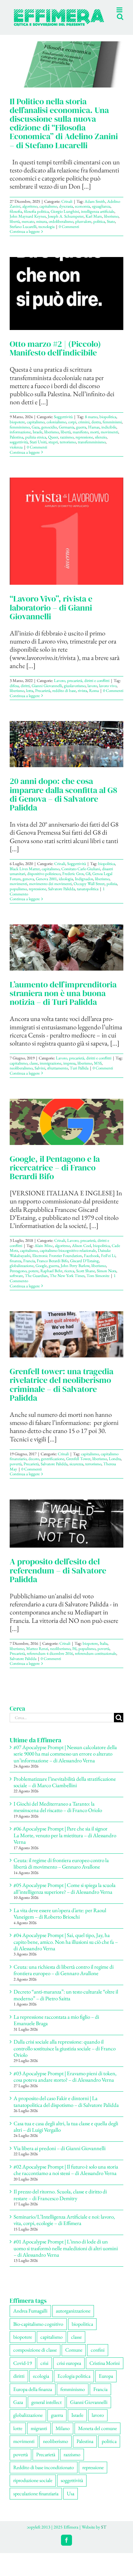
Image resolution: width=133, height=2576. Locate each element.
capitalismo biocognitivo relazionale (68, 1257)
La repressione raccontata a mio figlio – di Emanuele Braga (56, 2027)
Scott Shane (85, 1277)
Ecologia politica (73, 2382)
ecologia (41, 2382)
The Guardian (36, 1282)
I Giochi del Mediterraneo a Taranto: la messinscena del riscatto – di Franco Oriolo (58, 1813)
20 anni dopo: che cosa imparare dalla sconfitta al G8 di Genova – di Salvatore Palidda (63, 801)
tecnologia (46, 233)
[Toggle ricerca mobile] (107, 31)
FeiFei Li (108, 1262)
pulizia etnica (35, 444)
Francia (29, 1267)
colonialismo (56, 428)
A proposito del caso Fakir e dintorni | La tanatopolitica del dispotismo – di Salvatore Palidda (66, 2108)
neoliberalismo (21, 1074)
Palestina (16, 444)
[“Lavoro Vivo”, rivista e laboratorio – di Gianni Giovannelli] (66, 538)
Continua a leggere (25, 238)
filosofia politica (36, 218)
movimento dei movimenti (50, 890)
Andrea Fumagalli (30, 2317)
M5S (98, 1070)
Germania (66, 434)
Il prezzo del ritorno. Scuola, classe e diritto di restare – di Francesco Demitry (60, 2201)
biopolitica (107, 423)
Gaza (35, 434)
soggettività (19, 448)
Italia (103, 1650)
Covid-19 (22, 2369)
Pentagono (18, 1277)
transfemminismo (92, 448)
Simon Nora (106, 1277)
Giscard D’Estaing (84, 1267)
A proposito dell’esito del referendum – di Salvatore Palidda (58, 1577)
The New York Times (67, 1282)
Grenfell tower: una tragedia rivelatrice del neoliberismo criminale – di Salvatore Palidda (61, 1391)
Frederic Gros (73, 880)
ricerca (69, 1277)
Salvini (40, 1074)
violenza (16, 454)
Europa (106, 2382)
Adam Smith (95, 208)
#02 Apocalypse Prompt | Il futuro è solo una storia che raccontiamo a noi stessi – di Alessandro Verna (66, 2176)
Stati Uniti (38, 448)
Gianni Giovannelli (47, 692)
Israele (37, 438)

☆ ☆ ☆

- _Task brief_
Every line of the records above where the string "Palidda" is found should be copied.

- _Answer for the task_
20 anni dopo: che cosa imparare dalla sconfitta al G8 di Genova – di Salvatore Palidda (63, 801)
A proposito del caso Fakir e dintorni | La tanatopolitica del dispotismo – di Salvatore Palidda (66, 2108)
A proposito dell’esito del referendum – di Salvatore Palidda (58, 1577)
Grenfell tower: una tragedia rivelatrice del neoliberismo criminale – di Salvatore Palidda (61, 1391)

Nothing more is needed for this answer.